The Martyrdom Effect – Recognizing Donors Sacrifice

The martyrdom effect refers to the tendency of donors “to prefer forms of giving that involve significant sacrifice and effort, such as running marathons or taking the ice- bucket challenge.” (see Wall Street Journal article mentioned below). It helps explain why many donors prefer volunteering for a charity instead of donating money – in their minds, the former activity seems more noble and requires more effort on their part. They view themselves as being on the front lines, right in the middle of the action compared to just scribbling a check which seems lazy. Passionate donors want to invest blood, sweat and tears into the causes they believe in, even though a cash donation would go much farther in achieving the organizations goals.

For content writers and communications directors, the takeaway from this is clear – craft messages in such a way that acknowledge the donor’s sacrifice in earning to give and emphasize that the donor is as much a part of the organization’s team as the official staff members. An excellent demonstration of how this is done can be seen in a year-end Doctors Without Borders fundraising campaign letter.

The letter, written on behalf of Executive Director Jason Cone, illustrates very powerful ways in which the donor’s financial contributions earned her a spot on the team.

“This year, you were with us conducting war surgery on the front line in Yemen, feeding starving children in northern Nigeria, rescuing refugees in the Mediterranean Sea, and fighting yellow fever in the Democratic Republic of Congo.”

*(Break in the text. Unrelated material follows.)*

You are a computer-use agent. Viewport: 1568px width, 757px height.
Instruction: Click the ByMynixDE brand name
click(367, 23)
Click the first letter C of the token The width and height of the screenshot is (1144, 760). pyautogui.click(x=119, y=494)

Obviously, the donor wasn’t literally present for any of the aforementioned assignments, but Mr. Cone’s words still make it seem like the donor is part of the adventure. He continues:

“When disaster struck, you helped our medical teams bring a measure of hope – one patient at a time – to millions of people.”

“The Doctors Without Borders interventions you make possible, have an immediate impact on the communities where we work.”

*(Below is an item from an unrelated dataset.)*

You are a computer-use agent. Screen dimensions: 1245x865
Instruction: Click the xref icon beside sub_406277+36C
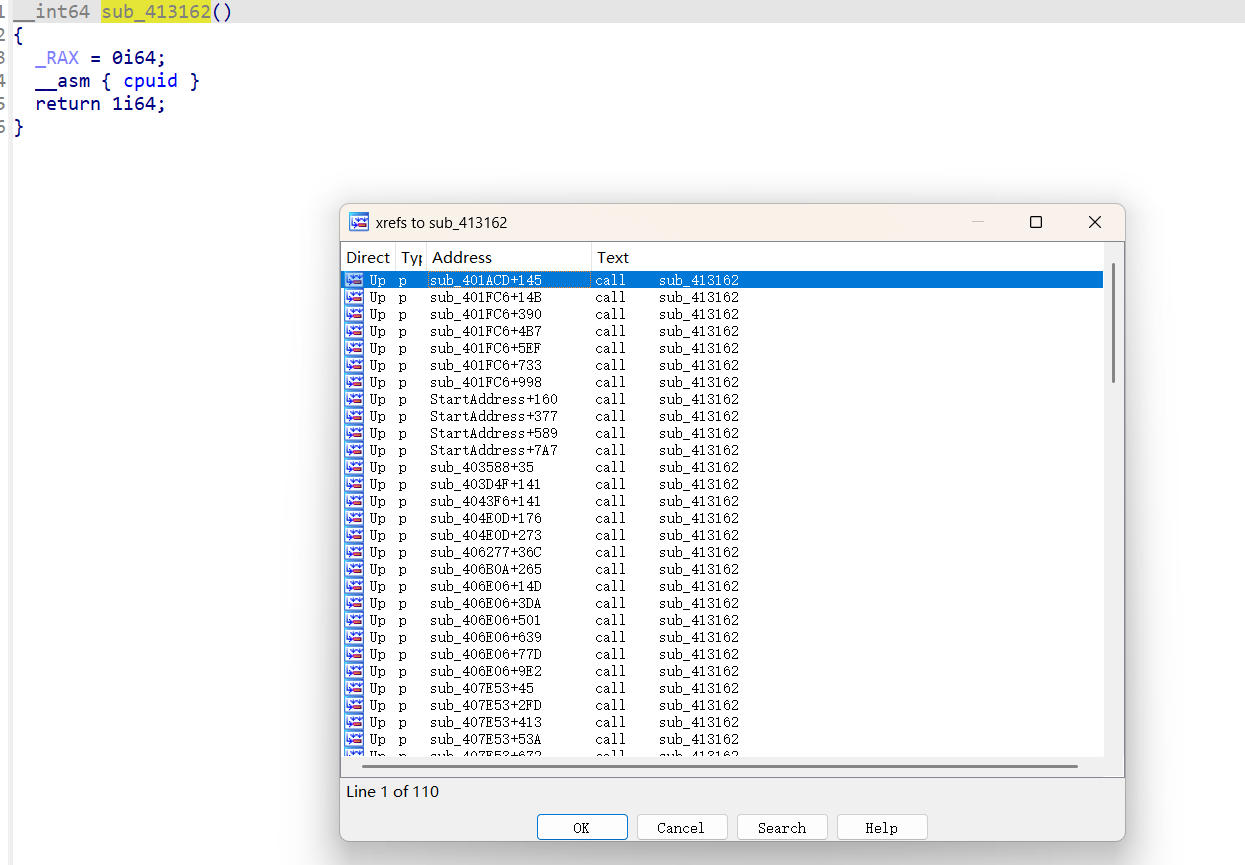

This intimate sense of inclusion isn’t lost by emphasizing how critical a donor’s monetary gifts are to the nonprofit’s operations:

“…You give us the freedom to spend your dollars wherever they are needed most.”

“…Your support gives our teams the flexibility to act quickly in scenarios where acting fast means saving more lives.”

“Your generosity and commitment this year meant that we didn’t have to choose between vaccinating hundreds of thousands of people against yellow fever… taking part in the world’s largest oral cholera vaccination campaign… or striving to protect over 200,000 children… from deadly childhood diseases.”

This last excerpt is especially powerful because it highlights for the donor how the heroic and highly skilled medical team would be forced to make some very difficult ethical choices without her financial support. The specter of choosing between two patients would paralyze even the most skilled physician.

It is true that DWB is sort of an odd test subject to use in examining how the martyrdom effect can be harnessed to write persuasive copy because no ordinary donor could elect to volunteer her time instead of writing a check to DWB – the work performed by the org’s staff is simply too dangerous and requires considerable training and expertise.  But still, DWB does a good job letting its supporters tag along for the ride figuratively and, in a way, allows ordinary people to live vicariously through their medical staff. Who doesn’t want to be part of an international life-saving expedition?

So even though DWB doesn’t have a problem with donors trying to volunteer their time instead of their earnings, the writers still do a fantastic job tapping into their donors’ inner martyr to maximize their support and passion for the cause of defending non-privileged lives. It is not only the feeling of being valued that is nurtured, it is also the notion of camaraderie that transforms enthusiasm into life-saving dollars.

Editor’s note “We have emphasized the wisdom of incorporating the pronoun “You” in donor communications. The martyrdom effect now helps us understand why the word “you” resonates so strongly with the donor’s psyche.